* **What you need to do**
A – Answer the following from the output plugin guide, one answer per line, marked (i), (ii), (iii) to match:
(i) Which parent class does the new class inherit, and what provides it?
(ii) Which three parent-class methods are overridden?
(iii) What does the prepare method do when the plugin is called?
B – From the output plugin guide, extract the stretch from "override def checkConfig(): (Boolean, String)" through "external data source.", word for word.

Create a new class and inherit the parent class BaseOutput provided by seatunnel-apis

class ScalaStdout extends BaseOutput {


  var config: Config = ConfigFactory.empty()

  /**
    * SetConfig.
    **/
  override def setConfig(config: Config): Unit = {
    this.config = config
  }

  /**
    * GetConfig.
    **/
  override def getConfig(): Config = {
    this.config
  }
}

public class JavaStdout extends BaseOutput {

    private Config config;

    @Override
    public Config getConfig() {
        return config;
    }

    @Override
    public void setConfig(Config config) {
        this.config = config;
    }
}

Override the checkConfig, prepare and process methods defined by the parent class

override def checkConfig(): (Boolean, String) = {}
override def prepare(spark: SparkSession): Unit = {}
override def process(spark: SparkSession, ds: Dataset[Row]): Dataset[Row] = {}

@Override
public Tuple2<Object, String> checkConfig() {}
@Override
public void prepare(SparkSession spark) {}
@Override
public Dataset<Row> process(SparkSsession spark, Dataset<Row> ds) {}

Output plugin call structure is similar to Filter plugin. When calling, it will first execute the checkConfig method to check whether the parameters passed in when calling the plugin are correct, then call the prepare method to configure the default values of the parameters and initialize the member variables of the class, and finally call the process method to set the Dataset [Row] format data output to an external data source.

* **Material provided**
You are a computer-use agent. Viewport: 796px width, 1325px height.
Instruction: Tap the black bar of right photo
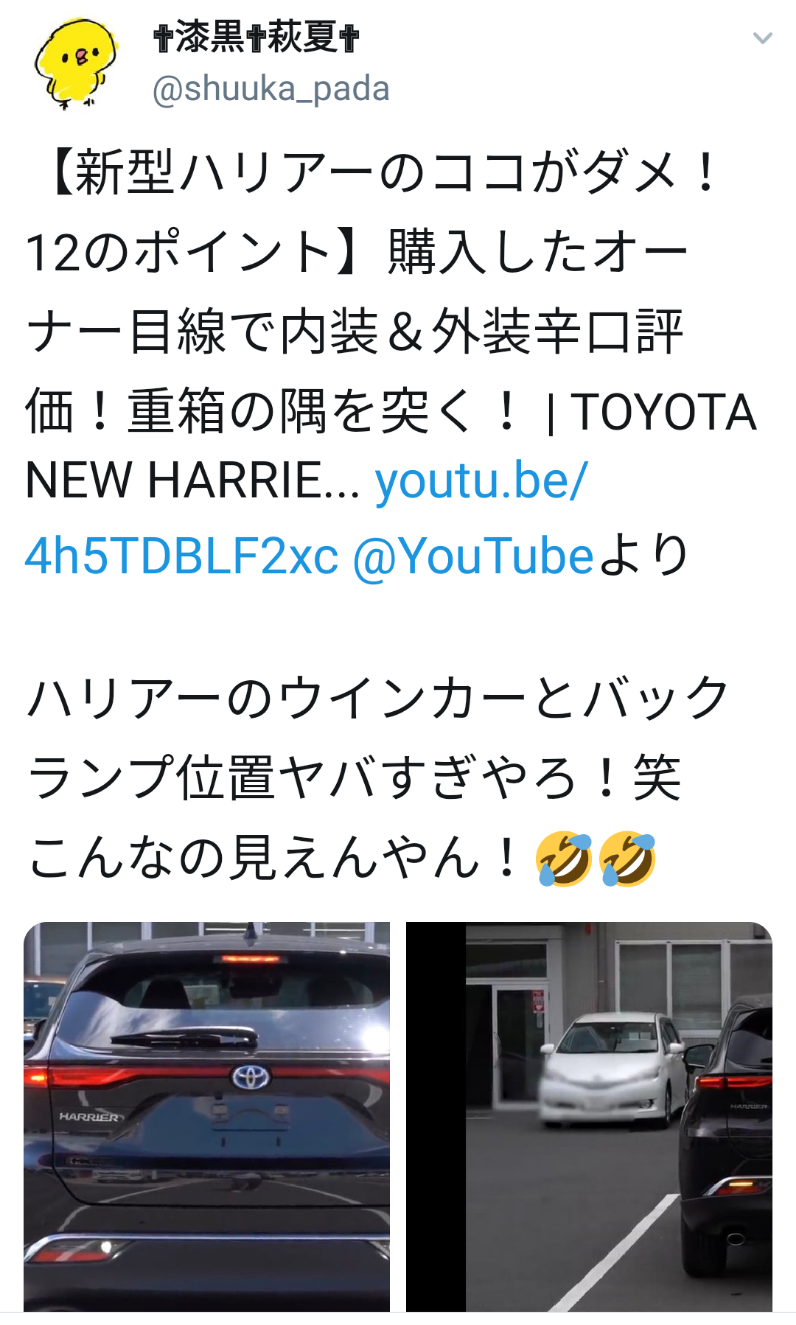click(436, 1116)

* **Solutions below**
A –
(i) BaseOutput, provided by seatunnel-apis.
(ii) checkConfig, prepare and process.
(iii) It configures the default values of the parameters and initializes the member variables of the class.

B –
override def checkConfig(): (Boolean, String) = {}
override def prepare(spark: SparkSession): Unit = {}
override def process(spark: SparkSession, ds: Dataset[Row]): Dataset[Row] = {}

@Override
public Tuple2<Object, String> checkConfig() {}
@Override
public void prepare(SparkSession spark) {}
@Override
public Dataset<Row> process(SparkSsession spark, Dataset<Row> ds) {}

Output plugin call structure is similar to Filter plugin. When calling, it will first execute the checkConfig method to check whether the parameters passed in when calling the plugin are correct, then call the prepare method to configure the default values of the parameters and initialize the member variables of the class, and finally call the process method to set the Dataset [Row] format data output to an external data source.